- The data:
───
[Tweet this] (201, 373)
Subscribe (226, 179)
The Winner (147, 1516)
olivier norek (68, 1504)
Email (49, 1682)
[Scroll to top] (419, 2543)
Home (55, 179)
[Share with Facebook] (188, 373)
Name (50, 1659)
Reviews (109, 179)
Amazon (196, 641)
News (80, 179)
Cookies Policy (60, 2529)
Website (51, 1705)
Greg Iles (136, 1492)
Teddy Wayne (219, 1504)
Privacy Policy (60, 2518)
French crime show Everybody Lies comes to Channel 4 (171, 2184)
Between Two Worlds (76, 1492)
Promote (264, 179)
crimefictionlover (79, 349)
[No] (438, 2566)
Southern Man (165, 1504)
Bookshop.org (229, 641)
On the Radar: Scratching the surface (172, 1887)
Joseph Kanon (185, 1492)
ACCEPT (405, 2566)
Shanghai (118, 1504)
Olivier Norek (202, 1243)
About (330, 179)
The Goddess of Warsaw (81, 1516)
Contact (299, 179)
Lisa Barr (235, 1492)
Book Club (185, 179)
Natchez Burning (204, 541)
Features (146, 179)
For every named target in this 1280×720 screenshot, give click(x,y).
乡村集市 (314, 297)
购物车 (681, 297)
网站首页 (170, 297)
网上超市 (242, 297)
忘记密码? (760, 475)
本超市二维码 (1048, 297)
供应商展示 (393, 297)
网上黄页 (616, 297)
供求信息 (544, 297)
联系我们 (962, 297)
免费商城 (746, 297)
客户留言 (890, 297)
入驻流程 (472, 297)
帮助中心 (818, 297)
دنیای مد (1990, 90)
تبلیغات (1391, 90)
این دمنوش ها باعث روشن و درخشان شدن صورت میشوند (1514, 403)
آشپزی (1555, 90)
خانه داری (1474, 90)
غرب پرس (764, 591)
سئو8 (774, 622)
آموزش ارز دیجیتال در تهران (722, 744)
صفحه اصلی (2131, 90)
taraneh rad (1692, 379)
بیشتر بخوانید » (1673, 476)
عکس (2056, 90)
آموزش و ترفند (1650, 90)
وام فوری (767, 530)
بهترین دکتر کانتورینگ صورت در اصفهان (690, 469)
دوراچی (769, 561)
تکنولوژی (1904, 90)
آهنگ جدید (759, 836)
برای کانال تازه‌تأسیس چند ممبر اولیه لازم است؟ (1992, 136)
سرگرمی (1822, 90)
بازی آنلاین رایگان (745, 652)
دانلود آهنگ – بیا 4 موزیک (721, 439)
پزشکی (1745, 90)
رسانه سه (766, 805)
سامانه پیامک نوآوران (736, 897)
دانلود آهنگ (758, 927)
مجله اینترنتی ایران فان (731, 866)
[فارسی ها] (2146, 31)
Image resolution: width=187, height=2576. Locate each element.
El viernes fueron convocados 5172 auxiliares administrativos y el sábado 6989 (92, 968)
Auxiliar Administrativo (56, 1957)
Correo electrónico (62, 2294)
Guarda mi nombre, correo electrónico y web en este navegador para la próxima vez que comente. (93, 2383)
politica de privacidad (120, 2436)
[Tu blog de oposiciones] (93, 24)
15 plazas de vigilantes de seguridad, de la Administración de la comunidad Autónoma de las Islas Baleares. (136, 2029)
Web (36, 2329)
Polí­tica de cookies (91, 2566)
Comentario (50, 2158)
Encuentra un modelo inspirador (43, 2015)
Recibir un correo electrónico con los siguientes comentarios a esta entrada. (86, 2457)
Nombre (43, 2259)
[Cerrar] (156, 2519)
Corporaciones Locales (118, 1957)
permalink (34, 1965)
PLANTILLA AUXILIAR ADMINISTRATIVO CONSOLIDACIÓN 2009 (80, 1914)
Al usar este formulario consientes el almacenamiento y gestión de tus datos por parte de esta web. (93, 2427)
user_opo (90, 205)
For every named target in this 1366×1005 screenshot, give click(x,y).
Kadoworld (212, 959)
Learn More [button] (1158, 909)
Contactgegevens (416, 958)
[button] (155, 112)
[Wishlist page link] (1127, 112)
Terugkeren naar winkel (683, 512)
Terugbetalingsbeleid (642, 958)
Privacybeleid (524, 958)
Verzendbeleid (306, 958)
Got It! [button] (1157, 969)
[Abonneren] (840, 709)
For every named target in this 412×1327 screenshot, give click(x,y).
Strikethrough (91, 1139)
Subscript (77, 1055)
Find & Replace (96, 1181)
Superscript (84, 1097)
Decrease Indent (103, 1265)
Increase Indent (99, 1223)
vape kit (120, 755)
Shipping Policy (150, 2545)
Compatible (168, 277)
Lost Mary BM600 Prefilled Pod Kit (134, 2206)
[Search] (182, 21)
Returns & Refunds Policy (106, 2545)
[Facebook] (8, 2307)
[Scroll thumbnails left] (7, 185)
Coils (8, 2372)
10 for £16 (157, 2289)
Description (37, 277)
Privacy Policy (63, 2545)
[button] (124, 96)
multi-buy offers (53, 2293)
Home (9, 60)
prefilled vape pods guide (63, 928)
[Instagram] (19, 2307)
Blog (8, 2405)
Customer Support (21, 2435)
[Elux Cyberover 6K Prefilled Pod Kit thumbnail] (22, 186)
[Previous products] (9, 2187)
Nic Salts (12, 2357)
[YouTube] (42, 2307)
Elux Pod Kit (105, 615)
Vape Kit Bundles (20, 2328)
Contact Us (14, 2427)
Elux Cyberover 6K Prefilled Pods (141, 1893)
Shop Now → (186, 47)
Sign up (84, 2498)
───
Using the entries above, return exactly the lines from the line with "Cookies Policy (60, 2529)" to the line with "客户留言 (890, 297)", counting both of those lines.

- Task answer:
Cookies Policy (60, 2529)
Website (51, 1705)
Greg Iles (136, 1492)
Teddy Wayne (219, 1504)
Privacy Policy (60, 2518)
French crime show Everybody Lies comes to Channel 4 (171, 2184)
Between Two Worlds (76, 1492)
Promote (264, 179)
crimefictionlover (79, 349)
[No] (438, 2566)
Southern Man (165, 1504)
Bookshop.org (229, 641)
On the Radar: Scratching the surface (172, 1887)
Joseph Kanon (185, 1492)
ACCEPT (405, 2566)
Shanghai (118, 1504)
Olivier Norek (202, 1243)
About (330, 179)
The Goddess of Warsaw (81, 1516)
Contact (299, 179)
Lisa Barr (235, 1492)
Book Club (185, 179)
Natchez Burning (204, 541)
Features (146, 179)
For every named target in this 1280×720 screenshot, give click(x,y).
乡村集市 (314, 297)
购物车 (681, 297)
网站首页 (170, 297)
网上超市 (242, 297)
忘记密码? (760, 475)
本超市二维码 (1048, 297)
供应商展示 (393, 297)
网上黄页 (616, 297)
供求信息 (544, 297)
联系我们 (962, 297)
免费商城 (746, 297)
客户留言 (890, 297)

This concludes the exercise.